Last Kingdom of North Roko
North Irokos, or Nirokos, three hundred thousand of them, are tall, darker than blue but not quite black, round-faced with tight curly hair. They had evolved noses on average 3 mm shorter than those of their Southern cousins, to protect them from the evil wind that blew from the South said the socio-molecular anthropologists. Nirokos are famous for their big mouths. If you had a big bum, stroppy spouse, spoiled sprogs for kids or halitosis they soon let you know. When Queen Elizabeth II visited North Roko, Prince Philip refused to come.
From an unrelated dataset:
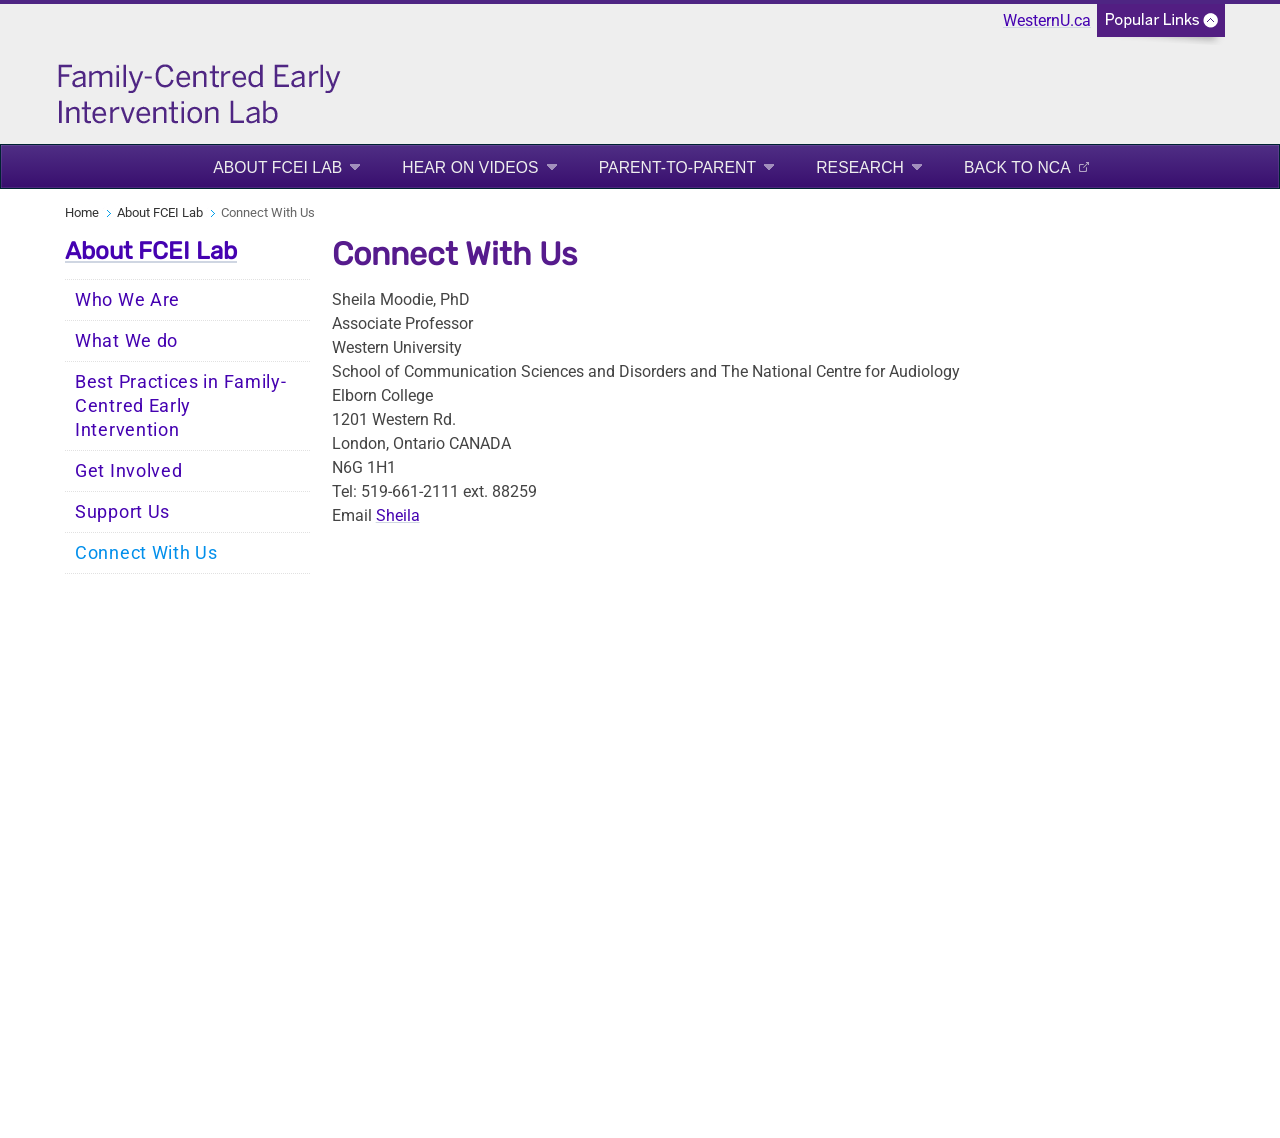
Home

Nirokos are easy-going. ‘We live in the moment, our cousins live for the moment their day will come,’ said their beloved King Dela. ‘You only need to look over the waters to the African mainland, or down south to Sirokos,’ he said. ‘Jungles thick with holy shrines, churches, mosques, temples; shocking towns without running water or electricity.’ Yet no religious holiday, Christian or Buddhist, Juju or Jewish, came along without the Niroko joining in the juicy parts; the gospel songs, the feasts at the end of the Ramadan fasts; and they drank more beer than the most devoted disciples of Bacchus.
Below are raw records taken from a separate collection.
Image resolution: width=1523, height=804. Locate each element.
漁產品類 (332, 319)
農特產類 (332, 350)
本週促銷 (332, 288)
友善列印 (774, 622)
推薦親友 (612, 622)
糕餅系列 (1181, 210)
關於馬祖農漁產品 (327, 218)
When the Chinese found Tantalum King Dela, afraid that a windfall would destroy his people’s way of life, sent a business delegation packing with typical Niroko words of one syllable. On their way back the Chinese stopped over to see Babubacka.
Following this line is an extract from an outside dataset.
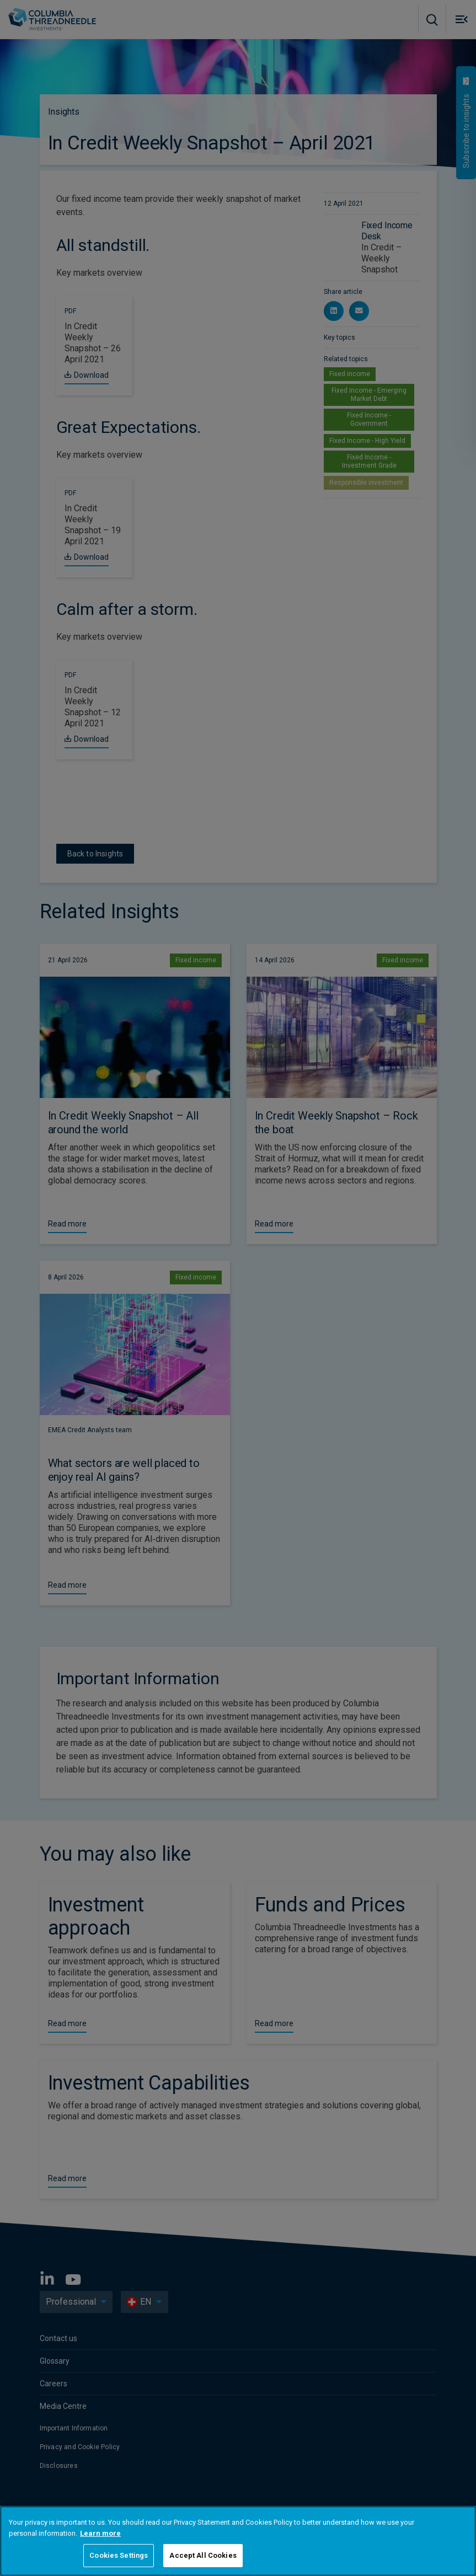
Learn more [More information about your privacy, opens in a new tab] (100, 2533)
On a sultry Tuesday morning, with the world distracted by the attacks of terror on the USA by Saudi Arabian citizens, Babubacka and his Rokopats overran North Roko at 630 am on Wednesday the 10th of September 2001. They sent the King into exile and Archimedes II, his world famous African Grey parrot, died a few days later. Rokopat soldiers impounded the cars and beat up the house servant, Esau, who has not been heard of since, and marched Wale, Jane and Dele, Innocent, the parrot and two other families on to a dinghy and took them to a camp in South Roko where, after a month of wrangling over the level of bribe, the camp superintendent helped Wale to find the rooms to rent on Nigeria street, in one of the huts and shacks built out of mud, wooden slats, corrugated metal sheets, aluminium girders filched from motorway central reservations or sawn off telegraph poles, or, as Wale described them, ‘dwellings built from rubble by the rabble for the rabble.’